From: Dave M. from Rockford, Michigan
Date: August 26, 2004

Gleaves answers: Here is a fact that surprises most Americans: during one in every six years of U.S. history, there has been no vice president. For the equivalent of 38 years of our nation's existence -- 17 percent of our history -- no VP. This is because of three situations that arose between our nation's founding and passage of the 25th Amendment in 1967, which finally addressed the vacuum:
- eight presidents died in office, necessitating the vice president to move into the presidency; that left the nation without a VP for 287 months of our history;
- six vice presidents died in office -- eerily, four of them during the third week of November; worse, James Madison had two VPs die on him; this situation left the nation without a VP for 140 months; and
- two vice presidents -- John Calhoun and Spiro Agnew -- resigned from the office, leaving the U.S. without a VP for some 4 months.

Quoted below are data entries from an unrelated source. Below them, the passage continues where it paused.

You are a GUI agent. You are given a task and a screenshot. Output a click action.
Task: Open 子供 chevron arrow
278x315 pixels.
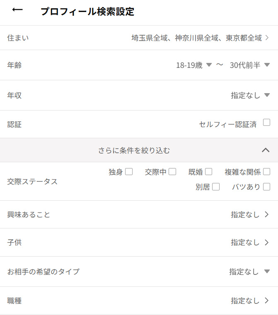click(266, 242)
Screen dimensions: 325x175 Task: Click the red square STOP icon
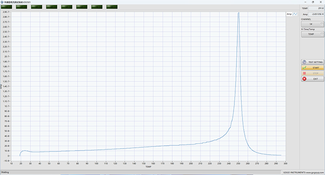(304, 73)
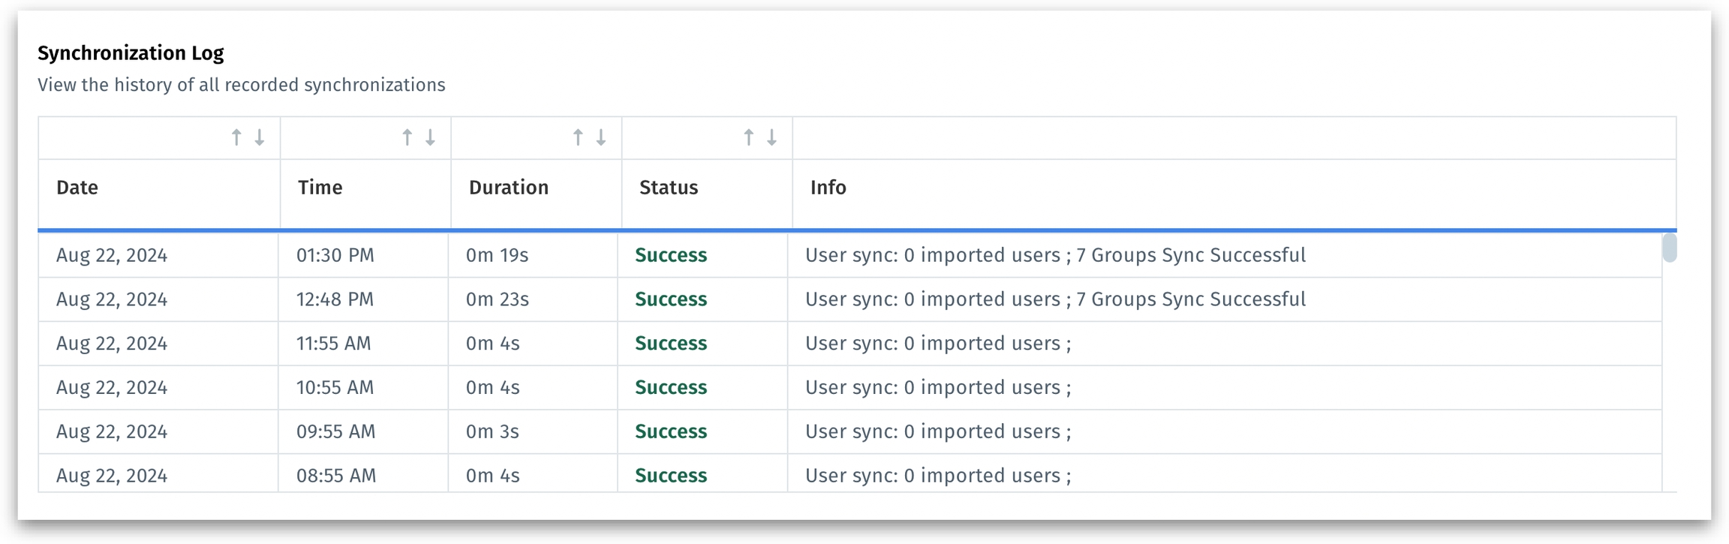Sort Time column descending with down arrow

[431, 137]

Add the numbers up, and you'll see that there were 431 months in which the U.S. had no VP: 38 years!

THE VICE PRESIDENT WHO DUELED

The nation came close to experiencing an additional period without a VP -- and under less than savory circumstances. Early on July 11, 1804, Alexander Hamilton and sitting Vice President Aaron Burr met to defend their honor on a dueling ground in Weehawken, New Jersey. Historians are not sure who fired first. But that morning Burr was more accurate with the hair-triggered .54-caliber pistol, and his shot felled Hamilton, who died the next day in New York City. The event caused such an uproar that Burr was indicted for murder in New York and feared that a mob would break into his house to do him harm. To keep passions from escalating, Burr left New York, sought refuge for two months on an island off the Georgia coast, and then returned to the capital to serve out his remaining six months as vice president under Thomas Jefferson. How different our nation's history might have been had Hamilton killed Burr.

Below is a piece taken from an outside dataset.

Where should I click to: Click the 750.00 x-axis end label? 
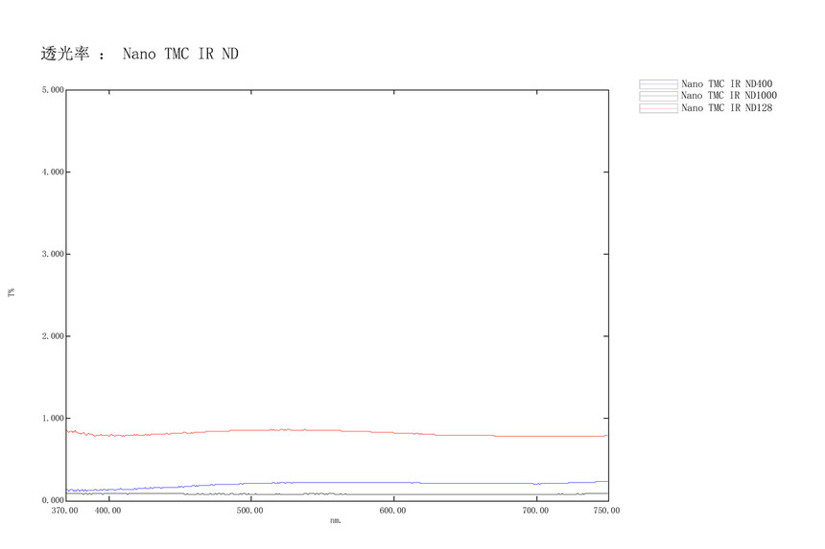[607, 511]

RUNNING DEBATE FROM 1841-1967

Remarkably, when the first president died in office back in 1841, Americans were not quite sure what to do. William Henry Harrison expired after only 30 days in office. Debate ensued over whether Vice President John Tyler was merely acting president or was really, truly, constitutionally president. Tyler, ambitious and possessing a strong personality, asserted that he was not merely a place-holder (i.e., not merely acting president); he asserted that he was constitutionally authorized to be president for the 47 remaining months of his term. Following Tyler's example, it became customary for the vice president to assume the presidency without ambiguity, and this turn of events came about on seven subsequent occasions -- upon the deaths of Presidents Taylor, Lincoln, Garfield, McKinley, Harding, Franklin Roosevelt, and Kennedy.

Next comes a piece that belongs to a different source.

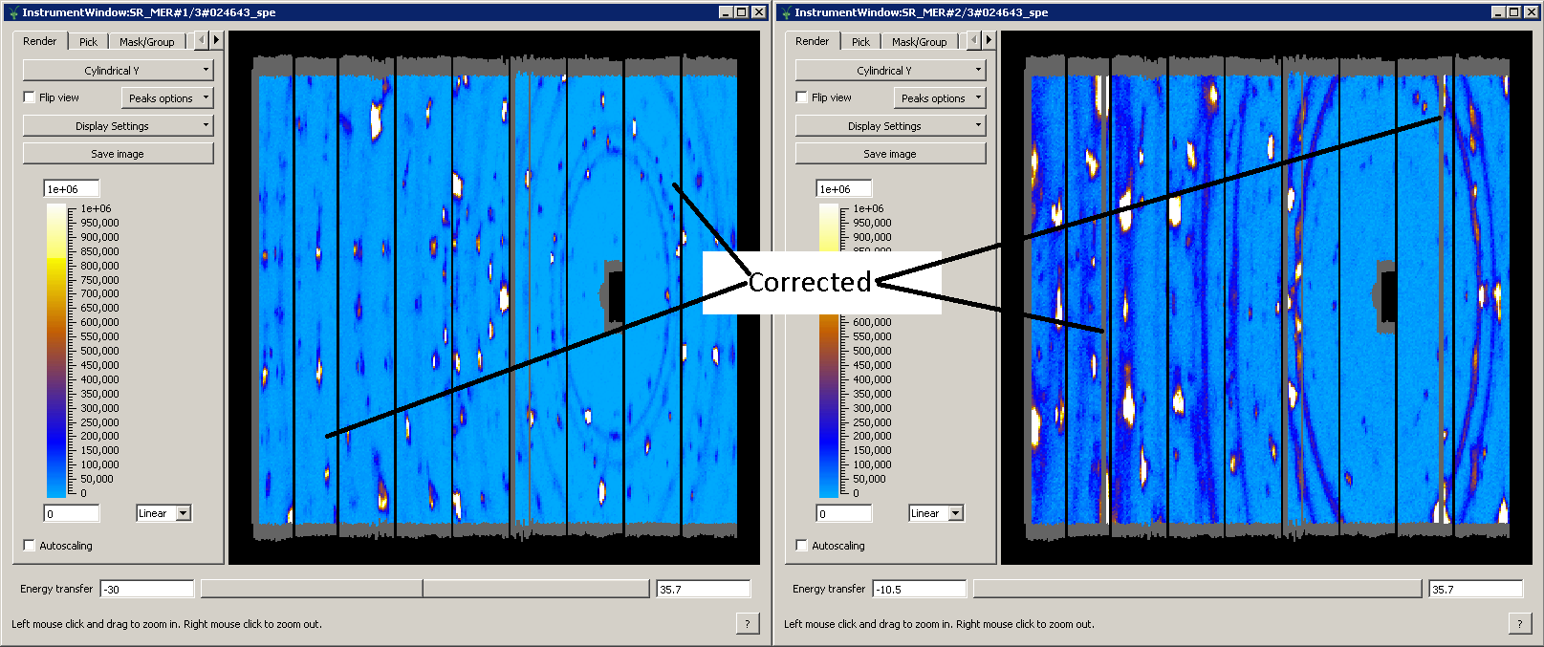Click the Energy transfer field showing -10.5
Viewport: 1544px width, 647px height.
point(918,590)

Nevertheless, our nation had a running debate from 1841 to 1967 about how to turn the custom into law. In 1967 the debate was settled with the ratification of the 25th Amendment, and now there is a clear constitutional procedure to nominate a new vice president, should the previous vice president die, become disabled, or resign. Spiro Agnew's resignation in October of 1973, then Gerald R. Ford's nomination later that fall, triggered the 25th Amendment for the first time; it had been ratified only six years earlier.

APPENDIX A: DEATH

It's amazing to think that, just due to presidents' deaths, our nation lacked a sitting vice president for the equivalent of 24 years of our history. John Tyler served for 47 months without a VP; Millard Fillmore for 32 months; Andrew Johnson for 47 months; Chester Arthur for 41 months; Theodore Roosevelt for 42 months; Calvin Coolidge for 19 months; Harry S. Truman for 45 months; and Lyndon B. Johnson for 14 months. That's a total of 287 months -- almost 24 years -- 11 percent of our nation's history -- without a vice president.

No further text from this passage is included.